Tuesday, June 22, 2010
Pepsi gets one by.
So will others. The Pepsi Refresh project was the reason Pepsi avoided Super Bowl advertising this year, choosing instead to spend that money in a more direct way with worthwhile projects needing funding. One of the winners of some much-needed cash was science teacher Kim Wendt at Mitchell School in Racine, Wisconsin.
This is a good thing.
Having seen firsthand the fights—literally—that can break out over funding for public school initiatives, it sucks. People are all for improvements, until it comes time to pay for it out of their budget. Forget state of the art, I’m just talking about the minimum work needed to bring older buildings up to current code. There’s an educational infrastructure in the country long overdo for an overhaul.
I’m not putting any brand down for stepping in here, and Pepsi didn’t just out of the blue decide to target *just* a school with Refresh. I’m merely pointing out the potential benefit/conflict with a public school system depending on funding from consumer companies. This new *brandscape* where product lobbying takes on non-traditional forms, is also creating dilemmas for cash-strapped school board like Kim’s.
So while junk food vending machines containing soda and candy have started to be eliminated in schools, Pepsi just found a way, however indirectly, to get their name in front of not just the student body, but a grateful student body–and their parents. (Read: Moms who do the shopping.)

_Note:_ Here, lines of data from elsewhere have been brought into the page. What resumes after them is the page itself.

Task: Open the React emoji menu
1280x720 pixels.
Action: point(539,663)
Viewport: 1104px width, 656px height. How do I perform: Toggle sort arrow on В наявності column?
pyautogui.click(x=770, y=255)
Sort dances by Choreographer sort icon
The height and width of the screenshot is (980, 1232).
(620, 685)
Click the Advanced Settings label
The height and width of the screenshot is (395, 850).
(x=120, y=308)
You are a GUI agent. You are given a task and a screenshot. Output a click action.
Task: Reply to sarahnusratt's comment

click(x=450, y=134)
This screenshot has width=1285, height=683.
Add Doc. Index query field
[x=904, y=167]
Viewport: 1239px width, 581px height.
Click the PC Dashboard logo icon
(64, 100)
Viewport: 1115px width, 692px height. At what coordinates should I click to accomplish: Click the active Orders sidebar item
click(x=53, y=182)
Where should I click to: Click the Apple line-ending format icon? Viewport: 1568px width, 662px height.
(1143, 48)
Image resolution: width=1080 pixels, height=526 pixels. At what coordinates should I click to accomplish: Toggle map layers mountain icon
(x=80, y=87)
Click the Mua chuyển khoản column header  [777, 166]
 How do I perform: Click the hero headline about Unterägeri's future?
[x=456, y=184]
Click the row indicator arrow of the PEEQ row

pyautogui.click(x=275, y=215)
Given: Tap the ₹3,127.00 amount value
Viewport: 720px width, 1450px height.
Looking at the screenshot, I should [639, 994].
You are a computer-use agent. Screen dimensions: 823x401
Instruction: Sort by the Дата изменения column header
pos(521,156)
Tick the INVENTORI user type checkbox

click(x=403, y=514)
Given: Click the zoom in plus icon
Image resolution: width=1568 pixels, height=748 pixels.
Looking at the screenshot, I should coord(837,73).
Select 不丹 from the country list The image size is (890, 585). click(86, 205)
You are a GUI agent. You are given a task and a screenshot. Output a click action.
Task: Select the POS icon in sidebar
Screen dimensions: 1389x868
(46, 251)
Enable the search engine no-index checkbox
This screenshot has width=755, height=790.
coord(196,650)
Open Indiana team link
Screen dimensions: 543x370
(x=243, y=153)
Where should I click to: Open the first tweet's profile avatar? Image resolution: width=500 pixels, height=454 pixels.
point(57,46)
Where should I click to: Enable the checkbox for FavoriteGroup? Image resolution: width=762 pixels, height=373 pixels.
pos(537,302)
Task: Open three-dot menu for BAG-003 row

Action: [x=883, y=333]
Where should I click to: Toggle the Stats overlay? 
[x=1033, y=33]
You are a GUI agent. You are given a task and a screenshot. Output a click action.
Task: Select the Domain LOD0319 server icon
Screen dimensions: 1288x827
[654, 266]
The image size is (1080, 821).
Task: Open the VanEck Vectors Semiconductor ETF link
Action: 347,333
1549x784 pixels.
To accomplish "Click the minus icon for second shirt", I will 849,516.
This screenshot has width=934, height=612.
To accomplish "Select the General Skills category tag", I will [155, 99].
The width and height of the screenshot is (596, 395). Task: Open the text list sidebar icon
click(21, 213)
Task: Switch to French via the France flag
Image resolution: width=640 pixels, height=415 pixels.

If though, people think this is something that never crossed the minds of someone at Pepsi or the team executing Refresh, they must not work in advertising. It’s just too good an opportunity to pass up for the brand and it’s the type of thing I’ve proposed to clients before.
Now, you can nitpick and sat that if schools truly wanted to ban any and all connections with junk food brands, then Pepsi would have had to refuse her entry because of what the money would have been used for, which in turn meant they are *technically* on school property.
No matter what social media initiative you use or metric to measure it by, this is about brands getting their name in front of people or making it part of their lives any way they can. They will take a tenuous connection at best between their product and someone over not being in the picture at all. I’m also not naive to think they’re necessarily in unchartered waters either because Nike and Gatorade have had a presence in schools for a long time.
But they’re murky waters nonetheless because there’s no product, no, *there* there.
I would bet that you will see far more of this kind of *funding* in the future because of the good will it generates for all. Teacher and Pepsi look like heroes. School board saves money. Students get an updated room. Brand gets plaque on school wall.
Can the Taco Bell Center for Historical Studies or the Sears’ Home Economics Center be far behind?